# Record extracts
## Begin

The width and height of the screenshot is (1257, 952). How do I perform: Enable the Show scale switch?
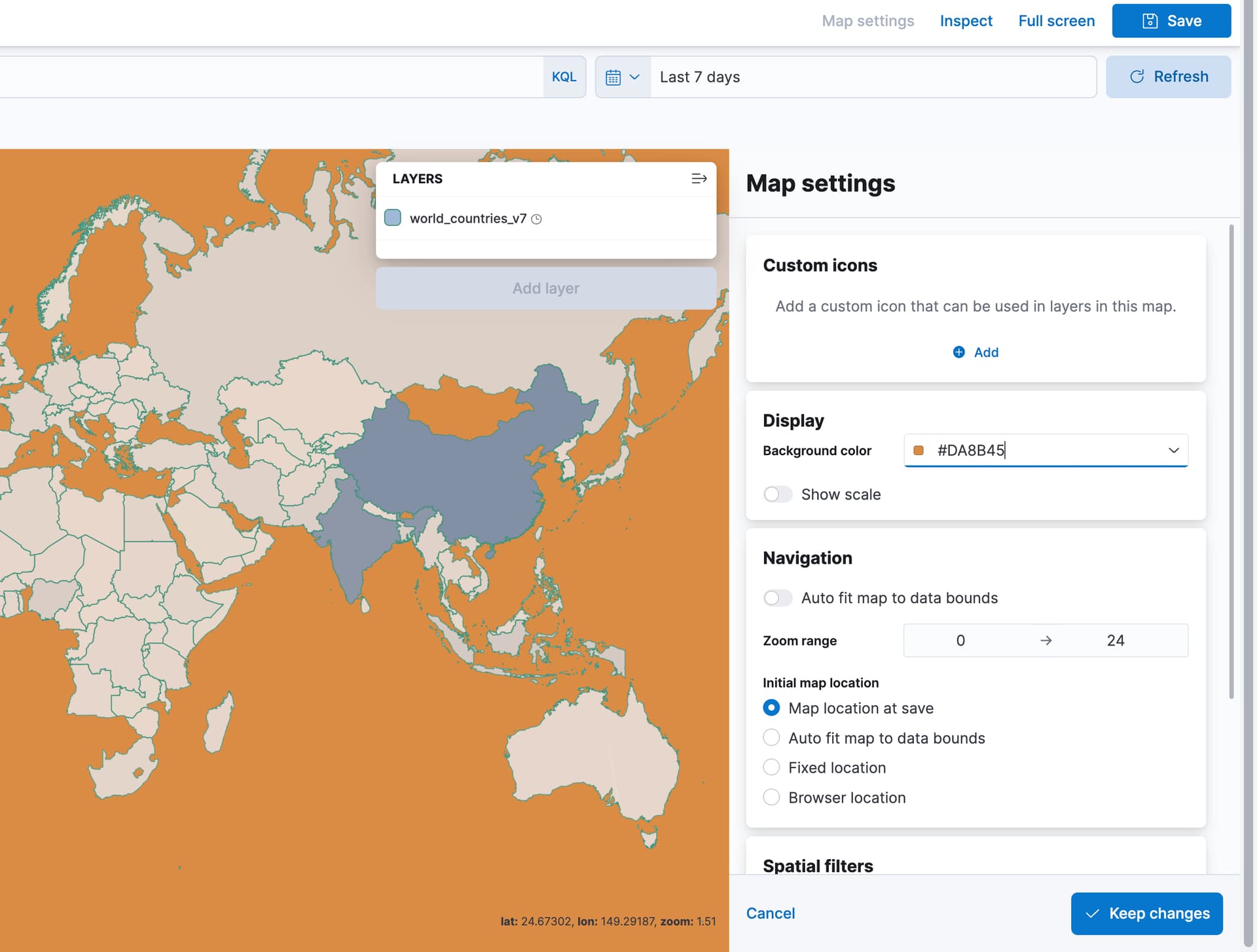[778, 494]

## End
## Begin

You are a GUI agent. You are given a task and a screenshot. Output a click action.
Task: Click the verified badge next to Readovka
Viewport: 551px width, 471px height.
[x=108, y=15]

## End
## Begin

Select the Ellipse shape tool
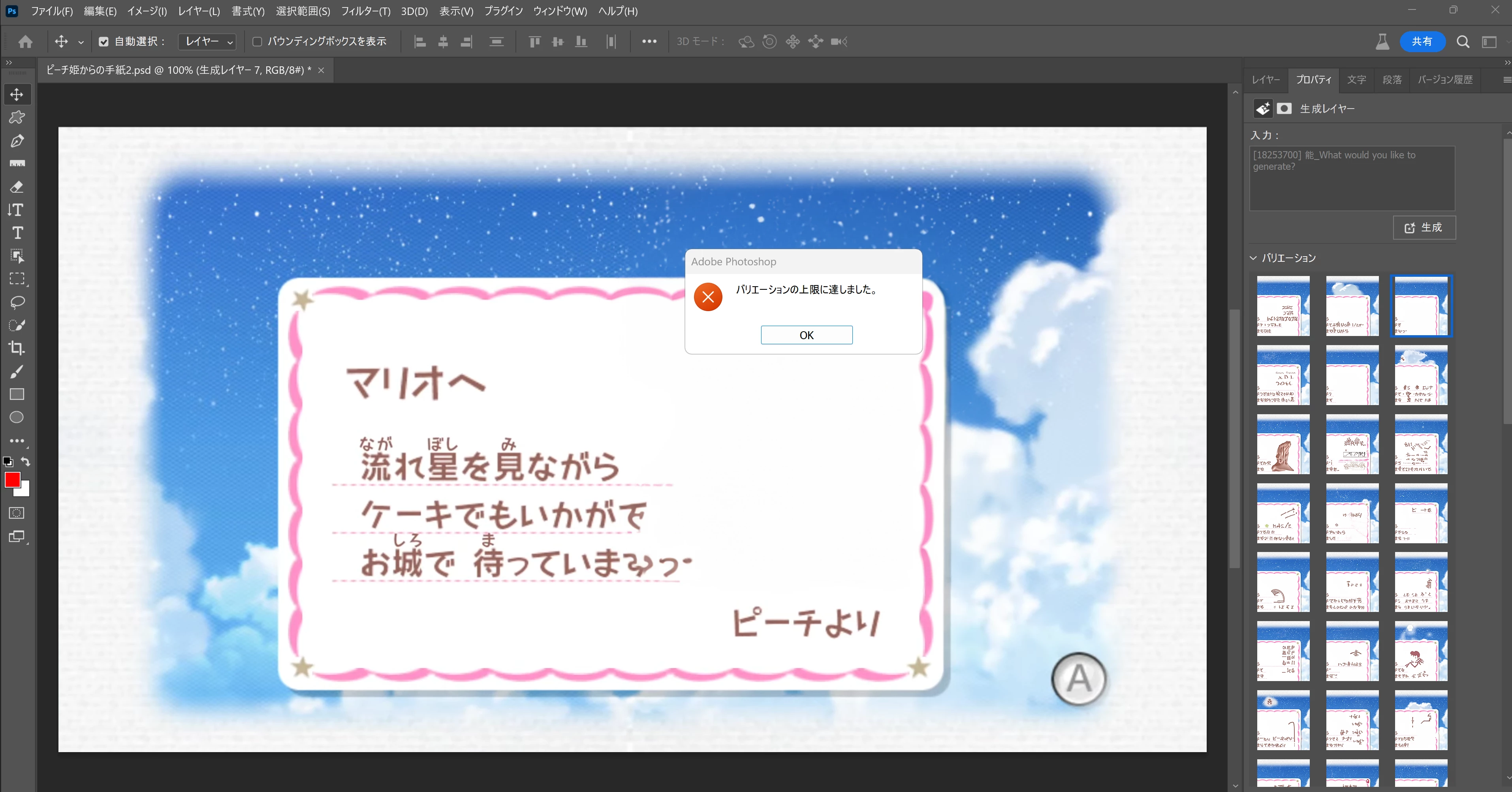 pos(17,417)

## End

# What you are asked to do
Turn the rows from the line that contains "You are a GUI" through the line that contains "[x=108, y=15]" into a numbered list, leaving out any blank lines.

# Completed task
1. You are a GUI agent. You are given a task and a screenshot. Output a click action.
2. Task: Click the verified badge next to Readovka
3. Viewport: 551px width, 471px height.
4. [x=108, y=15]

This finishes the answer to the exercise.